Open Source University of Toronto 3D Printer is Building Blood Vessels and Other Engineered Tissues

August 8, 2018 – If you are not familiar with the term “open source” it refers to publicly-shared specifications and designs whether hardware or software. Most would attribute the beginning of the open source movement to the arrival of the Linux software operating system in 1991. If you are viewing this blog using FireFox then you are using an open-source-created browser from not-for-profit Mozilla, an organization that encourages global participation in the development of its source code. So the announcement in a paper published by University of Toronto researchers, a combination of both scientists and engineers, in the journal Bioprinting will be welcome news to the global community focused on advancing the fields of tissue engineering and regenerative medicine.

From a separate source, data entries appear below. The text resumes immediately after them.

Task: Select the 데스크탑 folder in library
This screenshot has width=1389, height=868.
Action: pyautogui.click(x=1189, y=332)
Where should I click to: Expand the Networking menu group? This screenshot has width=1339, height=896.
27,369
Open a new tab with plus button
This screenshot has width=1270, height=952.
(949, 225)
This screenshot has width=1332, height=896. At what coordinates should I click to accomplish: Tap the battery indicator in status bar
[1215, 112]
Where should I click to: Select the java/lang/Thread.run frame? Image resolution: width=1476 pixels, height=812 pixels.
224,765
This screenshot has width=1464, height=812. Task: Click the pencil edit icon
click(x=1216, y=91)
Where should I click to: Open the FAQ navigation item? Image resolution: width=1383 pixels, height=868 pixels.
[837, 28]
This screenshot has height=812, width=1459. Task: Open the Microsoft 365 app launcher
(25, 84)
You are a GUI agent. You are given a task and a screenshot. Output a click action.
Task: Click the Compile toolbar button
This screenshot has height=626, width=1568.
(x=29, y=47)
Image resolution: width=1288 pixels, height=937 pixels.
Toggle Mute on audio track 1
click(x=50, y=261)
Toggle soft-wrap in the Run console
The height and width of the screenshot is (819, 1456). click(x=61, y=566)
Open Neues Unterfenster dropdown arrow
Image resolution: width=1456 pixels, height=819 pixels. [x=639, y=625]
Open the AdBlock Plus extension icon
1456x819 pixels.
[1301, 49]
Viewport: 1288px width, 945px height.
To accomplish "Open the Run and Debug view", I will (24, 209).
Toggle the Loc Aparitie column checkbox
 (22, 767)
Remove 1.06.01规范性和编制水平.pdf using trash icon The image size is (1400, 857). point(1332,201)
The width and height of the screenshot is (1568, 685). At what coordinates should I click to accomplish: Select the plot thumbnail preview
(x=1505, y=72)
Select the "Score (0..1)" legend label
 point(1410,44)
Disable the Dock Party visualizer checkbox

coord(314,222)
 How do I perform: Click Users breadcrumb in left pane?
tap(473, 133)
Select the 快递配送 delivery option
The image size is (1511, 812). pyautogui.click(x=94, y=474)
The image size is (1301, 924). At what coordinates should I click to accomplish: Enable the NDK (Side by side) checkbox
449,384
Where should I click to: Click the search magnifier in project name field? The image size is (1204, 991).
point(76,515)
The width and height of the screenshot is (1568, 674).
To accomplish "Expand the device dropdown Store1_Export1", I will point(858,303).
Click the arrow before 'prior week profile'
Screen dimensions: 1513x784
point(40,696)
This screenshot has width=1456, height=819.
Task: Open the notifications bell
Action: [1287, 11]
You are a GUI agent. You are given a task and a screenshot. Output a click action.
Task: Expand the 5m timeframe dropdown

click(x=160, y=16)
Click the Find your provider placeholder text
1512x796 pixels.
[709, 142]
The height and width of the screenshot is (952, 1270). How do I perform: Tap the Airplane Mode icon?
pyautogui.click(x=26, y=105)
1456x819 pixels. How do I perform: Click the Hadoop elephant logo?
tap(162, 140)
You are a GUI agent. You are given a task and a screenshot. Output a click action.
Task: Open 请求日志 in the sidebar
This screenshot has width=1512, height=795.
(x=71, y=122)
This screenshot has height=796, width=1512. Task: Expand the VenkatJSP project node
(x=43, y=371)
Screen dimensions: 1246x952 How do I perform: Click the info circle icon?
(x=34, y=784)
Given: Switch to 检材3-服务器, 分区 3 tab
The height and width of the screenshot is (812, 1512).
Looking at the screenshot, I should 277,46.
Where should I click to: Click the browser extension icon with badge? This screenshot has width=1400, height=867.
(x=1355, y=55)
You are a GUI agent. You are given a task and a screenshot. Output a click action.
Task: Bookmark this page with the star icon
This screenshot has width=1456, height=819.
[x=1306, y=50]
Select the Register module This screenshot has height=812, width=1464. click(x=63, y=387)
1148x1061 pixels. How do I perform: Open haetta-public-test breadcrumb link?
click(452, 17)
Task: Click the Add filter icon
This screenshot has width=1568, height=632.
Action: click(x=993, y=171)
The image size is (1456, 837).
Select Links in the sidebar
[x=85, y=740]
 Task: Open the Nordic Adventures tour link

Today’s 3D bioprinters are limited by several constraints. The first involves the bioink. The second involves the print heads that inject the bioink. The third involves the medium in which to lay down the ink. The bioink has to nourish the living cells contained within the solution. The print heads must be capable of delivering the bioink solutions keeping the living cells viable. And finally, the medium in which the bioink is deposited must be such that it forms a structural matrix for the growth of the cells to meet the required organ or blood vessel being constructed.

The U. of T. paper describes a functional 3D printer built from custom-designed parts combined with open source controller boards and motors with five print heads, and a Cartesian coordinate XYZ system to plot the 3-dimensional print job where X is width, Y is depth, and Z is height. Traditional inkjet printers are designed for 2D output laying down ink on a sheet of paper. But the added Z dimension is the one that presents the biggest challenge because the method of printing with bioink lays down material using the X and Y axis and then systematically adds layer upon layer to create the Z. Another feature of this open source printer is the print bed which allows the operators to switch out different printing surfaces to address issues like fine temperature regulation during organ or blood vessel construction.

The bioink contains gelatin and readily available Pluronic F-127, a bioreagent suitable for culturing living cells. When doing bioprinting it involves two stages. First, you lay down a material that forms the matrix design for the organ and blood vessel to be constructed. Then second, you follow that with the bioink. The first material is not meant to be permanent. Once the desired organ or blood vessel is constructed, a third step involves flushing away the material in the first step and leaving finished living tissue.

A relative bargain, the cost of the printer amounted to $3,000 CDN in parts and materials. Resolution of the print is between 0.5 and 1 millimeter. In testing the printer was capable of replicating complex vascular tissues with consistency and accuracy.